Really, not a big deal for my drive that night or even most of my driving.


----------



## SoFlaModel3 (Apr 15, 2017)

MelindaV said:


> so, good idea to stash an old garage door clicker in the glovebox, just in case.


You've started the journey on smart home, next stop smart garage. Who wants a clicker


----------



## Bob Hinden (Jul 30, 2017)

skygraff said:


> On 2018.14.13 9e3b7ff and don't know, yet, if this is software or hardware related.
> 
> Last night, my GPS decided not to register me moving from the location of the meeting I was attending (at least it didn't think it was in Fremont). I stopped halfway home for some shopping but not long enough for a deep sleep. Before pulling out of parking lot, I tried two reboots and a power off then called Tesla. They were experiencing high call volume so I opted for call back and told them it still drove fine.
> 
> ...


I had a similar experience with my model 3 a few days after delivery. I talked to Tesla on the phone and even went to a service center. They reset the display a few time, and had me power off/on the car. I made an appointment for the following week. Later that day, it started working again. Also, after that I starting getting other features like navigation lane indications that I wasn't seeing earlier. I suspect there was some sort of software problem that required a reboot. But it didn't take effect until later that day. I canceled the appointment, hopefully it won't happen again.


----------



## skygraff (Jun 2, 2017)

E-mailed yesterday and called today to check status. Was told that it had been assigned to a tech and was given additional troubleshooting steps (power down for more than a minute and drive for 15 - 20 minutes after). I was also told that a static car (especially in a garage) won't acquire its position or indicate that on the app even if the issue had resolved itself.

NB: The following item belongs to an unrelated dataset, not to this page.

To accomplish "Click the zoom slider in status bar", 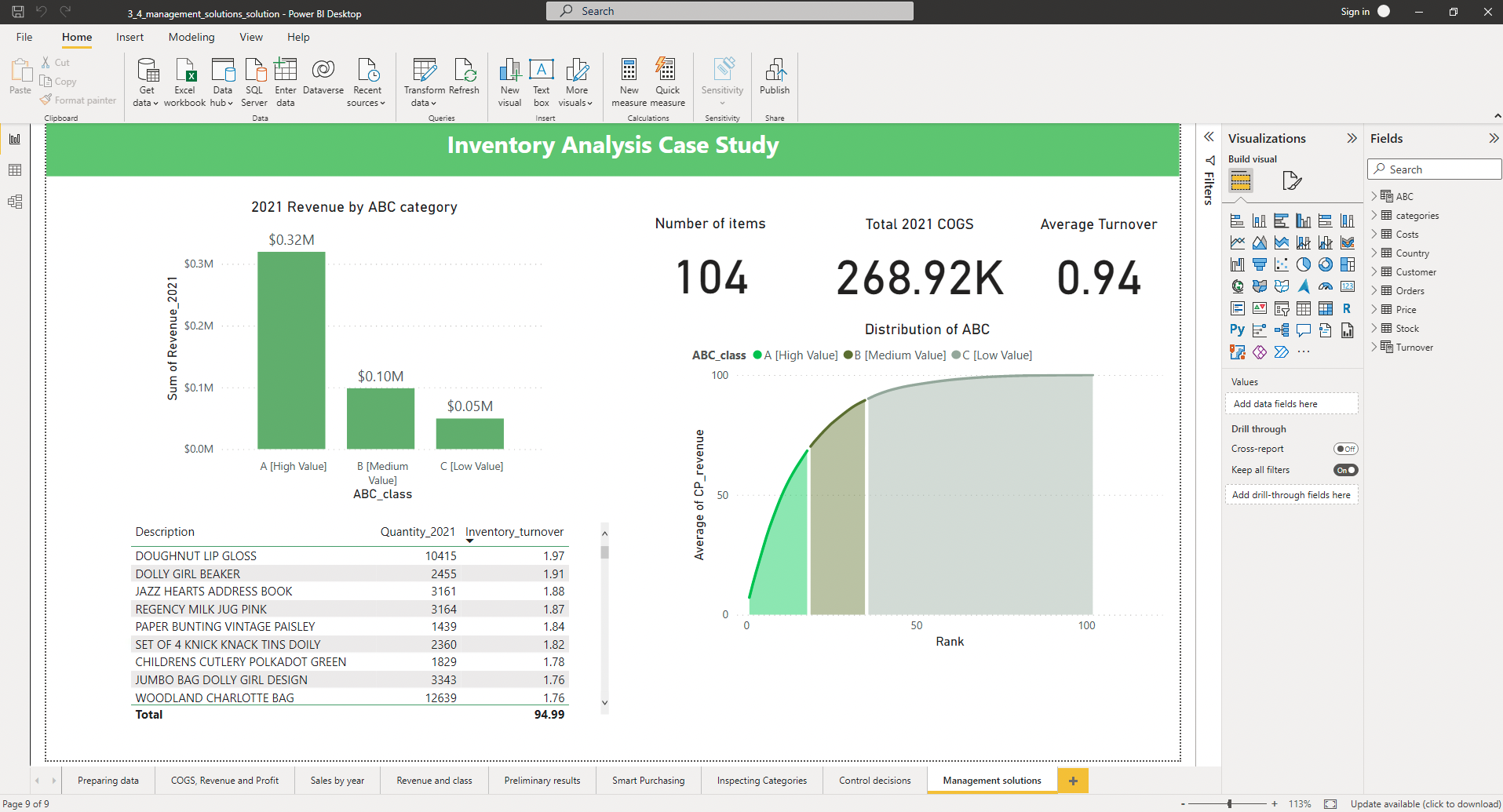I will coord(1229,804).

Not long after, I received a call from the tech who gave me the following information:

This is a known, intermittent software issue (S3X inclusive) which is being worked on. It typically resolves itself after a deep sleep and/or power cycle followed by driving as suggested by the fellow I spoke with earlier today. It usually doesn't happen often but may recur. Unfortunately, there's no workaround for the scheduled charging aside from the standard techniques we brainstormed back when that was disabled. I will be home in a few hours and will take it for a drive and report back. If it doesn't resolve, I will do the bug report thing from the car so that it'll take a screenshot as well.

Fortunately for me, I don't need the car to give me directions and I can live without the other GPS functions. My only qualm is that such a prominent screen showing incorrect information will probably attract the wrong kind of attention when I'm showing off my car to friends and strangers. Maybe that's all part of the anti-sell plan, eh?


----------



## skygraff (Jun 2, 2017)

Deep sleep or whatever they did OTA (don't think they did anything, if I understood correctly) solved the problem. As soon as I started out of the garage, it updated to the current location; in fact it auto "opened" the garage which actually auto closed it for the first time ever.

I hope it doesn't happen again but, if it does, I will try the power cycle and 15-20 minutes of driving thing.


----------



## Easy Entry (May 8, 2018)

New model 3 owner here, with 2018.14.13; ran into this as well.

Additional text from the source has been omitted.